Single Key Stratification
- name: stratified_sample
type: sample
method: uniform
samples: 0.2
stratify_key: category
Multiple Key Stratification
When using multiple keys, stratification is based on the combination of values:
- name: multi_stratified_sample
type: sample
method: uniform
samples: 50
stratify_key:
- type
- size
Samples Per Group
Instead of proportional sampling, you can sample a fixed number from each stratum:
- name: stratified_per_group
type: sample
method: uniform
samples: 10 # Sample 10 items from each group
stratify_key: category
samples_per_group: true
This also works with fractions:
- name: stratified_fraction_per_group
type: sample
method: uniform
samples: 0.3 # Sample 30% from each group
stratify_key: category
samples_per_group: true
Complete Examples
Stratified outlier detection:
- name: stratified_outliers
type: sample
method: outliers
stratify_key: document_type
method_kwargs:
embedding_keys:
- title
- content
std: 1.5
keep: false
Stratified first sampling with multiple keys:
- name: stratified_first
type: sample
method: first
samples: 100
stratify_key:
- category
- priority
samples_per_group: false # Take proportionally from each combination
Outlier sampling with a custom center:
- name: centered_outliers
type: sample
method: outliers
method_kwargs:
embedding_keys:
- concept
- description
center:
concept: Tree house
description: A small house built among the branches of a tree for children to play in.
samples: 20 # Keep the 20 furthest items from the center
keep: true
Stratified semantic search - retrieve top documents from each category:
- name: stratified_semantic_search
type: sample
method: top_embedding
samples: 5 # Get top 5 from each category
stratify_key: category
samples_per_group: true
method_kwargs:
keys:
- title
- abstract
query: "recent advances in artificial intelligence"

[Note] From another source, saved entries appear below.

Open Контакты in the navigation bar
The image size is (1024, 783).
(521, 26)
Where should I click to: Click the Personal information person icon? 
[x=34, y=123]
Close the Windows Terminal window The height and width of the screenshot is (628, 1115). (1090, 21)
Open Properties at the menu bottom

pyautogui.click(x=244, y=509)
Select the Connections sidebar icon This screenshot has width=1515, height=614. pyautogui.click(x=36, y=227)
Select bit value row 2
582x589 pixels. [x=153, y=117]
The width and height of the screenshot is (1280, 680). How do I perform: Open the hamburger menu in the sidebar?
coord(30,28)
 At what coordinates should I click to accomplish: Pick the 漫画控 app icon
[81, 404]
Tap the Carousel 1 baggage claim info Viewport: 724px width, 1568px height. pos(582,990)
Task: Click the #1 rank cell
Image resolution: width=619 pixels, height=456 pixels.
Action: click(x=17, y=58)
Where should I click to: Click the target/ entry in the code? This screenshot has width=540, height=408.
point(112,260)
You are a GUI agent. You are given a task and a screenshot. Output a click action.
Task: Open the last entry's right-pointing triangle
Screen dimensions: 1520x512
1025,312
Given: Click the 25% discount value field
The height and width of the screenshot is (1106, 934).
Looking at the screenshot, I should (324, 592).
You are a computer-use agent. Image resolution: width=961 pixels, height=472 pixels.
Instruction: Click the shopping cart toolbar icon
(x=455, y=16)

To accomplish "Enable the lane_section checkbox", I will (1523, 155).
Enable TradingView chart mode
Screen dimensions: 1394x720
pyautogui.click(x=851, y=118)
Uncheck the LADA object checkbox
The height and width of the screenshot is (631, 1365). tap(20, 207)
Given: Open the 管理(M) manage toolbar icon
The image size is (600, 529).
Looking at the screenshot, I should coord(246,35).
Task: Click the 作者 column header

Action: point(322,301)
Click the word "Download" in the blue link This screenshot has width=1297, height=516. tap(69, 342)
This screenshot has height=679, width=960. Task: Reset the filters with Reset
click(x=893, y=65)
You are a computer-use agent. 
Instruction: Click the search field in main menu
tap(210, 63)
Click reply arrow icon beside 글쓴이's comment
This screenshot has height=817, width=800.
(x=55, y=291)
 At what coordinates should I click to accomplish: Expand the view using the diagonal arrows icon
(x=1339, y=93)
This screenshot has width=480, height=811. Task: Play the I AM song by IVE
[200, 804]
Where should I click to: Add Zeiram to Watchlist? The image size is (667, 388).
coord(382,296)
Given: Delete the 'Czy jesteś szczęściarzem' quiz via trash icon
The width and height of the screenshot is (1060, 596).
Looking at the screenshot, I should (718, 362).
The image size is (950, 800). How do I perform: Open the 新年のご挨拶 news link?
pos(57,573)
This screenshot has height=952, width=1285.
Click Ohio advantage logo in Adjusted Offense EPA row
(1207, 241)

Full-text search with multiple stratification keys:
- name: stratified_keyword_search
type: sample
method: top_fts
samples: 3
stratify_key:
- department
- priority
samples_per_group: true
method_kwargs:
keys:
- subject
- content
query: "urgent customer complaint refund"
Note on TopK Operation
For retrieval use cases, consider using the dedicated TopK operation which provides a cleaner interface specifically designed for top-k retrieval with three methods:
- embedding
: Semantic similarity search
- fts
: Full-text search using BM25
- llm_compare
: LLM-based ranking
The TopK operation offers the same functionality as the sample operation's top_embedding
and top_fts
methods, but with a more intuitive API for retrieval tasks.